Protein quantification BCA, Bradford, Lowry

BCA 562 (600) nm with standards, Bradford 595 (600) nm with standards, Lowry 750 (600) nm with
standards

Introduction

The BCA Protein Assay uses bicinchoninic acid (BCA) for colorimetric quantification of total protein in a
sample. The method is based on the reduction of Cu2+ to Cu1+ by protein in an alkaline medium. Cu1+
complexes with BCA, forming a colored water-soluble chelate with an absorption maximum at 562 nm.

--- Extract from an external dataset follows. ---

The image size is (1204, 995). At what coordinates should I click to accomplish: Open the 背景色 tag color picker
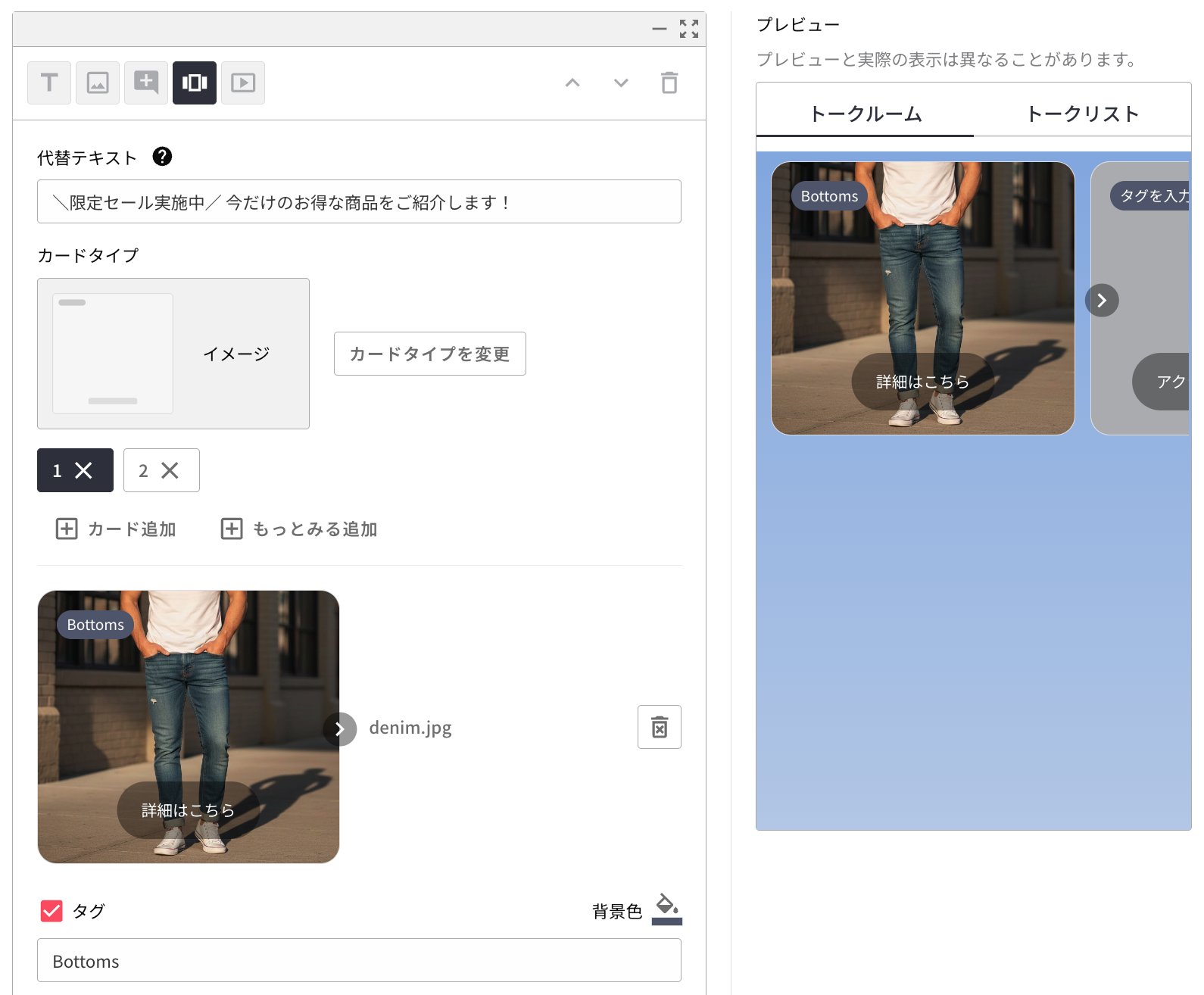point(666,909)
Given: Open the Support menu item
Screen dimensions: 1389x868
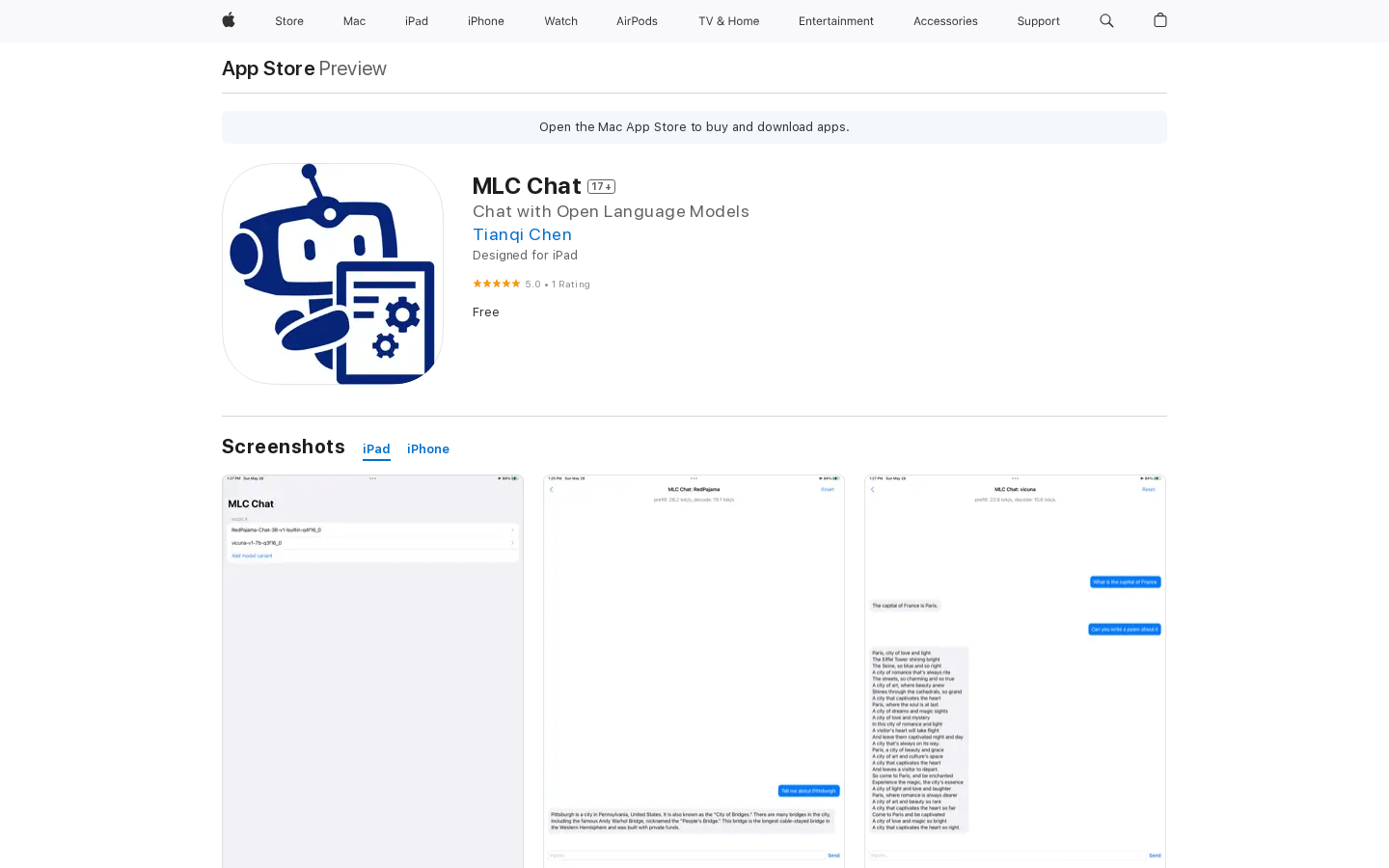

The Bradford assay is a colorimetric assay based on an absorbance shift of the Coomassie Brilliant Blue
G-250 dye. Under acidic conditions, the green form of the dye is converted into its blue form, which binds
to the protein being assayed. In this process, the absorbance maximum of the dye is shifted from 465 nm to
595 nm.

The Lowry Assay is a colorimetric assay for the quantification of soluble protein. The protein complexes
with cupric sulfate and tartrate in an alkaline solution and reduces the Folin-Ciocalteu reagent. The reaction
product is blue-colored and water-soluble, with an absorption maximum between 500 and 800 nm.

By using two or more protein standards of known concentrations, the protein concentrations of unknown
samples can be obtained.

Default measurement parameters

• Measurement wavelength BCA: 562 (600) (10) nm

• Measurement wavelength Bradford: 595 (600) (10) nm

• Measurement wavelength Lowry: 750 (600) (10) nm

• Number of flashes: 25

• Settle time: 0 ms

• Plate definition: Eppendorf Microplate VIS, 96/F-PS or comparable plates

Using the Eppendorf preconfigured UV/Vis filter slide these methods are measured at 600nm.
As for BCA the absorbance at 600nm is merely half as big as in the BCA absorbance maximum
at 562nm the results of the lower concentrations are slightly inaccurate in comparison to a
measurement at 562nm. The absorbance maxima of Lowry and Bradford are close to 600nm.
Therefore the results of these methods are not restricted by a measurement wavelength of
600nm.

The method is restricted to transparent 96-well microplates.